Des matelots vinrent de Dieppe pour procéder à la triste besogne. Sous la direction du juge d’instruction, le corps fut retiré de l’eau et transporté chez le voisin de Viandier, où l’autopsie eut lieu sous un hangar attenant à la grange : « Adélaïde Frégard est morte asphyxiée dans l’eau, que l’on doit regarder comme la seule cause de sa mort… Le dit examen fait, nous avons remis le cadavre et les vêtements à la disposition de la famille… » Vu l’état de décomposition, l’inhumation eut lieu le jour même, à Saint-Nicolas, au milieu d’une foule considérable, et sous l’impression de la consternation générale.

 

Riche de ces détails, Paul retourna à la ville et se promit d’assister à la séance des assises du 22 août. Il conclut son article judiciaire par ces mots :

« Dans l’instruction, Cauchy a prétendu qu’il n’avait fait des aveux aux gendarmes que pour leur faire plaisir, et il a adopté un système de dénégation qui l’a fait tomber sur tous les points dans une foule de contradictions et de mensonges de la plus grande évidence.

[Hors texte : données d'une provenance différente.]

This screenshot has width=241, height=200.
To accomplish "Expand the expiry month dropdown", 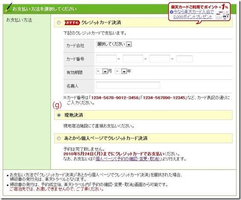I will pyautogui.click(x=102, y=71).
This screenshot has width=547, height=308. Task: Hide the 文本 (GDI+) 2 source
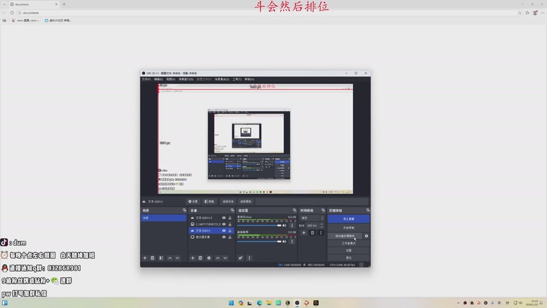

» Aux débats, il a persisté dans ce système, que sont venues démentir à chaque instant les déclarations formelles et précises de tous les témoins. Quoique l’évidence de la culpabilité de Cauchy semblât, pour ainsi dire, sortir flagrante de ces débats contradictoires, M. l’avocat-général Lévêque n’en a pas moins soutenu et discuté avec une logique pressante toutes les charges de l’accusation.

» Me Callenge a défendu ensuite l’accusé avec un talent oratoire digne d’une meilleure cause, et après un résumé très clair et très succinct de M. Simonin, le jury s’est retiré dans la chambre des délibérations. Au bout d’un quart d’heure, il est entré en séance et a déclaré Cauchy coupable de l’assassinat de la fille Frégard et du vol commis chez elle. En conséquence, il a été condamné à la peine de mort. Il a entendu prononcer son arrêt sans manifester aucune émotion. »

 

Jacques-Ferdinand Cauchy fut guillotiné sur la place du Vieux-Marché à Rouen, le 21 octobre 1826. Pierre Fortier, un marchand de chansons qui parcourait les foires et marchés du département pour le placement de ses œuvres, fit imprimer un compte-rendu du procès, suivi d’une complainte, qu’il vendit en grand nombre dans les environs. Elle se concluait par un avertissement :

O vous, brave jeunesse,

Témoin de sa douleur,

Réfléchissez sans cesse

Sur un cruel malheur ;

Quand on commet le crime,

On se croit bien caché ;

L’on tombe dans l’abîme,

Souvent sans y penser.

 

Avec la complainte, on vendait une image représentant Ferdinand et Adélaïde, à la manière d’Épinal.